Abstract: Structures are assemblies of planar and three-dimensional objects. Planar components and parts are commonly because the deformation behaviors of plates and beams can be analyzed within the plane problem framework. For micron-scale structures, patterning processes in microfabrications are intrinsically planar and the resulting fabricated structures are also planar. These planar micron-scale structures have been designed and analyzed using conventional mechanics, but increasingly as the sizes of these structures become smaller, higher order effects become significant. In nanometer-scale, surfaces were recognized to play significant roles in affecting the physical behavior. Size dependent elastic and plastic deformation behaviors in micron-scale structures were also observed. Size dependence is an intrinsic part of higher order theory of mechanics and has been used successfully to explain scale dependent behavior in threedimensional structures. In this paper, two-dimensional higher order elastic relations in plane stress and plane strain for compressible solids are developed. The difference between the higher order and conventional elasticity theories is compared

Abstract: This paper studies the effect of the Columbic force on piezoelectric fracture. Bound charges emerge on the upper and lower surfaces of a permeable crack when a piezoelectric solid with the crack is subjected to far-field mechanical/electric loading. Taking into account the Columbic force between the bound charges, we obtain a non-linear equation governing the normal component of electric displacement D₂(x₁)on the crack faces. The results show that D₂(x₁)is, in general, not a constant along the crack faces and depends on the mechanical/electric loading conditions, the crack profile and the material properties outside and inside the crack. Furthermore, we examine the Columbic force under low mechanical/electric loads and then discuss the effect of the Columbic force on the fracture behaviour of piezoelectric materials.

Abstract: Conventional strain-based mechanics theory does not account for contributions from strain gradients. Failure to include the strain gradient contributions can lead to underestimates of stresses and size-dependent behaviors in small-scaled structure [1]. This paper focus on the structural size effects on torsion of cylinders. The torsional stiffness of cylinders can be higher than conventional expectation when the cylinder size is in the nanometer - or micron-scale. Following the Saint-Venant theory of torsion, we established the equation of torsion in terms of the warping function on the basis of the nano-mechanical theory of elasticity. The torsional equations contain two higher order material length scale parameters and two conventional Lame constants. The equilibrium equation is a fourth order partial differential equation which can be reduced to two second order equations.
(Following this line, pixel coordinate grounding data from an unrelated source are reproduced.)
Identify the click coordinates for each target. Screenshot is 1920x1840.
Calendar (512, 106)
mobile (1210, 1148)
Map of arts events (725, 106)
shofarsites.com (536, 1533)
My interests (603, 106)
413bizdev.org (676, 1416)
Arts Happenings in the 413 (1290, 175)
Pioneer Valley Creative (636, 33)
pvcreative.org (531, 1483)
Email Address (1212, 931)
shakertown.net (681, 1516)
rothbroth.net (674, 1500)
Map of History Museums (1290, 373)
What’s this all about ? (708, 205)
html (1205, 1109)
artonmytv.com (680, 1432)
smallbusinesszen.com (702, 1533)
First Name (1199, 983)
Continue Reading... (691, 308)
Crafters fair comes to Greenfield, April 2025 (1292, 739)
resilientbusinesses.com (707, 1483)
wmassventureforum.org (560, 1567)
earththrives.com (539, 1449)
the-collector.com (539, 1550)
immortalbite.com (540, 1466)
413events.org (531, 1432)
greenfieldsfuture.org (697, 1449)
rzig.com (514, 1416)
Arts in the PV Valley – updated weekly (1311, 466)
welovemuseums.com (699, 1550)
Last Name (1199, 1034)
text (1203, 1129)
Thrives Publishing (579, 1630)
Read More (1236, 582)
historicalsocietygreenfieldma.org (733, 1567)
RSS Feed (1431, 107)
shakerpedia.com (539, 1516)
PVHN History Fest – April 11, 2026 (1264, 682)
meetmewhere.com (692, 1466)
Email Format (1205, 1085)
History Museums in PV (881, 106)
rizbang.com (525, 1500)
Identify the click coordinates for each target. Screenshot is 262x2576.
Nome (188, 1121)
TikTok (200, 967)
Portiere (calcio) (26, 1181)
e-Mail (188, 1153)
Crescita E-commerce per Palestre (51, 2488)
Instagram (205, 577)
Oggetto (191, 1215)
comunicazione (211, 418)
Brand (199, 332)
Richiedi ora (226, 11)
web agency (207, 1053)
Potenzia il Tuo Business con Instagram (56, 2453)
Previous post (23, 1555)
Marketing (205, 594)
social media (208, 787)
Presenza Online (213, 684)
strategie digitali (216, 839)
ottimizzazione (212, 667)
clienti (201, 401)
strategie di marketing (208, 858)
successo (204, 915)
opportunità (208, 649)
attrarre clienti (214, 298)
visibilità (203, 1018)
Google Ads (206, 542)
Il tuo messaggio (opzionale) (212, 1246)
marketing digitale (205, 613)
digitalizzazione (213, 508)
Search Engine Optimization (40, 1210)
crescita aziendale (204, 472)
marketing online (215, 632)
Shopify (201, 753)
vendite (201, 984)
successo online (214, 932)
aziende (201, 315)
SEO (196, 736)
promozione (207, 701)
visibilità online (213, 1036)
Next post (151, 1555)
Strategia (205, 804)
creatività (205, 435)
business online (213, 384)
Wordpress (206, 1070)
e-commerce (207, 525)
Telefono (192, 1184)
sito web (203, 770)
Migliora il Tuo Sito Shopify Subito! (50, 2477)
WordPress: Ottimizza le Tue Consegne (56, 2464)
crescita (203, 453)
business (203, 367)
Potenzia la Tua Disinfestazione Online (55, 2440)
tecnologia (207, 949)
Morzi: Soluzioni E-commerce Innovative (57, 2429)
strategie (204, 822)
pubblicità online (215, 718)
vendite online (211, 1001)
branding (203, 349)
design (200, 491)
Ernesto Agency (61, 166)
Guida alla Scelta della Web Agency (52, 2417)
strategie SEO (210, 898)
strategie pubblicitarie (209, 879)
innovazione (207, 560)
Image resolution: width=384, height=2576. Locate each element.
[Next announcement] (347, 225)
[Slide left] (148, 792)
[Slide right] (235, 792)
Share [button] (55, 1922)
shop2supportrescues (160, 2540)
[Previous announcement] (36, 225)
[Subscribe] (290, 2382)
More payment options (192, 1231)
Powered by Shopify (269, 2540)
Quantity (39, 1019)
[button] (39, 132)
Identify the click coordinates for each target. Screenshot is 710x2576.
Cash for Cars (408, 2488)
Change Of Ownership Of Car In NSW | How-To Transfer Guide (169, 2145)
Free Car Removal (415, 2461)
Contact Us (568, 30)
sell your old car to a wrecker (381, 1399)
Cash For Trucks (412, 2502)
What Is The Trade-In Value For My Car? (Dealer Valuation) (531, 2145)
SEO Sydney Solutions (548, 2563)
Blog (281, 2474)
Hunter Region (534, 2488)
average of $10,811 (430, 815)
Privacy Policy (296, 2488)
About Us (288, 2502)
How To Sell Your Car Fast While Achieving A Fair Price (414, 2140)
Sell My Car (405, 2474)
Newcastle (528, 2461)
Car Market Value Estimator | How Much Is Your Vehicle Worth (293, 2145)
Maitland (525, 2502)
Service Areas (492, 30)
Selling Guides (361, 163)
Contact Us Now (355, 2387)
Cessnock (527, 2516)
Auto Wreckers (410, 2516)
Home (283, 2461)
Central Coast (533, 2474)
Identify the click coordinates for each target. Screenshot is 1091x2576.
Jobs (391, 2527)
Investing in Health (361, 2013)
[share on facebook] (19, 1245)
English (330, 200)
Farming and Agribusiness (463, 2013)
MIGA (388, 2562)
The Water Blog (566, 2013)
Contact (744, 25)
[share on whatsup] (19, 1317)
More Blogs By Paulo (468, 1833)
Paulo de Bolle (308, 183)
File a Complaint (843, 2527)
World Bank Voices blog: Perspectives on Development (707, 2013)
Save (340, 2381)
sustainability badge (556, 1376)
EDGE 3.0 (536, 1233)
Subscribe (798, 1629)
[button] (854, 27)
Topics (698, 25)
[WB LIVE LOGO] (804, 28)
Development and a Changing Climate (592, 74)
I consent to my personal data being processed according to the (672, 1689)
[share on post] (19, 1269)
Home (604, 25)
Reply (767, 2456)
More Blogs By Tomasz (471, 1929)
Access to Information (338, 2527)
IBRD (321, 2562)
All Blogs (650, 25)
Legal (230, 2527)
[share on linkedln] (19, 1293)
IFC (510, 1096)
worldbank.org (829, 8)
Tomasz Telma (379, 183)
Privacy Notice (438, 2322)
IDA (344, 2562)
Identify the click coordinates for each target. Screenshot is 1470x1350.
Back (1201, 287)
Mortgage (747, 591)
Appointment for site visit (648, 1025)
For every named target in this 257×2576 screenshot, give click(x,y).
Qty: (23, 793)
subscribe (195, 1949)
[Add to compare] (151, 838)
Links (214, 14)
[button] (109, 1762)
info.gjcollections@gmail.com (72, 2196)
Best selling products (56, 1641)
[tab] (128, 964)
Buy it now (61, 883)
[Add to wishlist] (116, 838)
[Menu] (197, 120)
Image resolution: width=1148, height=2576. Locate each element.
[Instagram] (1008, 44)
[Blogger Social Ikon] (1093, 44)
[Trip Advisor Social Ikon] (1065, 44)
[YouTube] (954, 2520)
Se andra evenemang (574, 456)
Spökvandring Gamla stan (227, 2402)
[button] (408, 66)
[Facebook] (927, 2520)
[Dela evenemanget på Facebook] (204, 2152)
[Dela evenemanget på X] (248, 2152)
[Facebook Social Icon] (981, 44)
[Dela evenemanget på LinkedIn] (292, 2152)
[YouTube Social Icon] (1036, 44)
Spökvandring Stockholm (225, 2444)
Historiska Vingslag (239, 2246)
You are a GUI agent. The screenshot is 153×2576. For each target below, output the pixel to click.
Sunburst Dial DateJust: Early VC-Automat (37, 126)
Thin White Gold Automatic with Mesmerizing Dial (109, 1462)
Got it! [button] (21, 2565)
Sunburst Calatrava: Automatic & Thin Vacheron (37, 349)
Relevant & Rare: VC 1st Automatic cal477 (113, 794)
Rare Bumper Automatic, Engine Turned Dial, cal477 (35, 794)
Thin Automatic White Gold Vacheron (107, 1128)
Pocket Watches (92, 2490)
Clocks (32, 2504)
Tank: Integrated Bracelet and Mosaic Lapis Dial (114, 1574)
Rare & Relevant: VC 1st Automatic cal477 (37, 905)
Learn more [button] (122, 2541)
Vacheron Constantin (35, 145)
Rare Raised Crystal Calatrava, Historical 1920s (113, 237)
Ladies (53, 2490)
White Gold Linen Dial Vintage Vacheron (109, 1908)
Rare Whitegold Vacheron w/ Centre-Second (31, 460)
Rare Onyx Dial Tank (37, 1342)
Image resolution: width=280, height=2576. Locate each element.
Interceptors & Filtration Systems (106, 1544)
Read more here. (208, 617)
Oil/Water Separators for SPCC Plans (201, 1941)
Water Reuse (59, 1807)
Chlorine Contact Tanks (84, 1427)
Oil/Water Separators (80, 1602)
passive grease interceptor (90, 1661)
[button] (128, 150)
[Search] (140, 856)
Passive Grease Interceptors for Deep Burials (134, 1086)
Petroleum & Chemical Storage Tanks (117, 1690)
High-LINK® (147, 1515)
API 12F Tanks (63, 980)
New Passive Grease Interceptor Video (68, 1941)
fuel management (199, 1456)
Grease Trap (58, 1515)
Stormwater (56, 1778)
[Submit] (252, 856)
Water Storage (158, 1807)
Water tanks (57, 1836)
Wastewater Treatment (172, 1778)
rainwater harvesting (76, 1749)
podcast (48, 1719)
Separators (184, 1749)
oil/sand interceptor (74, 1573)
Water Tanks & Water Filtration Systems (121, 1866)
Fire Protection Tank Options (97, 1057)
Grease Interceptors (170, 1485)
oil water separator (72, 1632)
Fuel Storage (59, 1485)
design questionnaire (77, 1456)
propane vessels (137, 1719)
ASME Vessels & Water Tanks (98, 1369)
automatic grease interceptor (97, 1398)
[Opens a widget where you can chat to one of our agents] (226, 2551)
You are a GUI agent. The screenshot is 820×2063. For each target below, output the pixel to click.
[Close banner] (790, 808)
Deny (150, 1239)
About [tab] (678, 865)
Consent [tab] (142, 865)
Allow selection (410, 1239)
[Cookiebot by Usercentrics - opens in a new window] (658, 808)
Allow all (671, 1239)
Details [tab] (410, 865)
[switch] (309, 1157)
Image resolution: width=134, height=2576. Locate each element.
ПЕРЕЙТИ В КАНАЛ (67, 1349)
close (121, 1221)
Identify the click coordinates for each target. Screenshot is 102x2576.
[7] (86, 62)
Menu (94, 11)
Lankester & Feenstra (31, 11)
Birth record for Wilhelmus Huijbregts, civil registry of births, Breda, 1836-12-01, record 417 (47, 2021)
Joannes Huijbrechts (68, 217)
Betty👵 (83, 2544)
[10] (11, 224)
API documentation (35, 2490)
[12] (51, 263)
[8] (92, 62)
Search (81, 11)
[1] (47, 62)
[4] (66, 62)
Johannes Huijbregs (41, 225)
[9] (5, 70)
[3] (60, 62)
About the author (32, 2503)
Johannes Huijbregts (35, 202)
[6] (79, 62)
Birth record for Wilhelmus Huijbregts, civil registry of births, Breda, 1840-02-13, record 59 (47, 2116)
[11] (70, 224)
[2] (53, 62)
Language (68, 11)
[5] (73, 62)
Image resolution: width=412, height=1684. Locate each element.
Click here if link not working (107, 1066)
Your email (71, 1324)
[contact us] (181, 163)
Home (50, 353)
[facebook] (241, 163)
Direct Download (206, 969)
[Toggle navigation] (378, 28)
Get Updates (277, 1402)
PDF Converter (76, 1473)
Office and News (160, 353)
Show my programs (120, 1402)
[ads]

Two formulations in terms of pseudo warping function and stress function are presented. Closed-form solutions for circular and thin wall section and series solutions for rectangular microbars have been obtained. The total torque depends only on the stresses conjugated to the strain and is only implicitly dependent on the higher order stress metrics. The solution reveals that the torsional rigidity is dependent on the higher order length scale parameters and strain gradients and increases asymptotically upward when the cylinder size is reduced to the size of the higher order length scale material parameters. The increase is most marked for thin walled cylinders, stiffening to more then 10 times the conventional value when the cylinder size is near that of the higher order length scaled parameters.